Provided text —
┄┄┄┄┄┄┄┄┄┄┄┄┄┄┄┄┄┄┄┄
How an 80-bit audio signal encodes time

LTC timecode is an FM signal recorded on tape. Decoding it while the tape shuttles backwards at 30x speed is a different problem than parsing a number.

Most people think of timecode as a number. 01:04:23:12. Hours, minutes, seconds, frames. Parse the string, do some arithmetic, move on.

But LTC (Linear Timecode) is not a string. It is an audio signal, a square wave recorded on tape or transmitted over a cable, encoding 80 bits of data per frame using a modulation scheme borrowed from telecommunications. Decoding it while a tape machine shuttles backwards at 30x play speed is a fundamentally different problem than parsing four numbers separated by colons.

Biphase mark encoding

LTC uses biphase mark coding to turn binary data into an analogue audio signal. The scheme has two rules:

  1. Every bit period starts with a transition. High goes low, or low goes high. This transition is the clock edge.
  2. A binary 1 gets a second transition at the midpoint of the bit period. A binary 0 does not.

A stream of all 1s produces the highest frequency: transitions at every half-bit period. A stream of all 0s produces the lowest frequency: transitions only at bit boundaries, half the rate.

At 30 fps with 80 bits per frame, the bit rate is 2,400 bits per second. All-ones gives a 2,400 Hz signal. All-zeros gives 1,200 Hz. Real timecode data produces a mix of frequencies between these two. For 25 fps (PAL/EBU), the range is 1,000 to 2,000 Hz. For 24 fps, 960 to 1,920 Hz.

These frequencies sit comfortably in the middle of the audio band. This was deliberate. It means LTC can be recorded on any audio track, transmitted over any audio cable, and processed by any audio amplifier without modification. No special hardware, just sound.

Two properties make biphase mark coding the right choice for this job. First, it is self-clocking. The receiver extracts the bit clock directly from the signal transitions, so tape speed variations do not require a separate clock reference. Second, it is direction-independent. The encoding can be decoded regardless of whether the tape is moving forwards or backwards.

Biphase Mark Encoding
HILO
| = clock edge (every bit)1 = extra mid-bit transition0 = no mid-bit transition

The 80-bit frame

Each LTC frame is exactly 80 bits long. The bits are transmitted least significant bit first and are organized into four categories: time data, user bits, flag bits, and a sync word.
┄┄┄┄┄┄┄┄┄┄┄┄┄┄┄┄┄┄┄┄
Data segment —
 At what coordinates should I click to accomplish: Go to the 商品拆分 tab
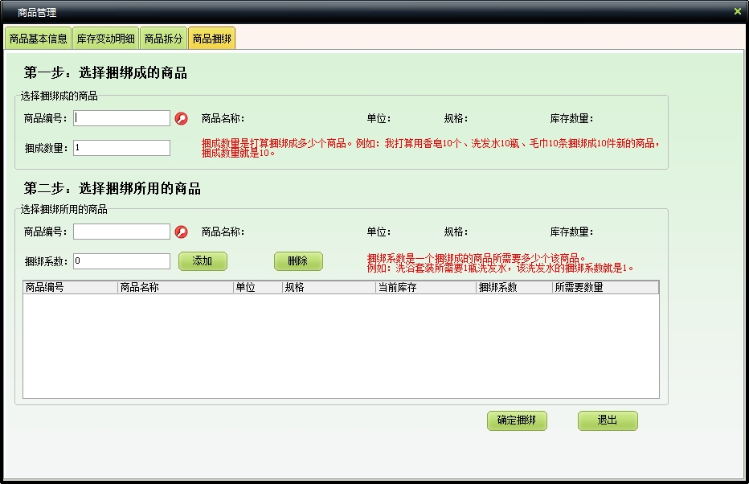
┄┄┄┄┄┄┄┄┄┄┄┄┄┄┄┄┄┄┄┄
Tasks for this exercise —
1. Summarize the LTC timecode article in two sentences.
2. Copy the part of the LTC timecode article between "1. Every bit" and "0 does not.", inclusive, without changing it.

List of solutions —
1. LTC is not a string but an audio signal that encodes 80 bits per frame with biphase mark coding, in which every bit period starts with a transition and a binary 1 adds a second transition at the midpoint. At 30 fps this gives frequencies between 1,200 and 2,400 Hz, inside the audio band, and the coding is self-clocking and can be decoded whether the tape moves forwards or backwards.

2.
1. Every bit period starts with a transition. High goes low, or low goes high. This transition is the clock edge.
  2. A binary 1 gets a second transition at the midpoint of the bit period. A binary 0 does not.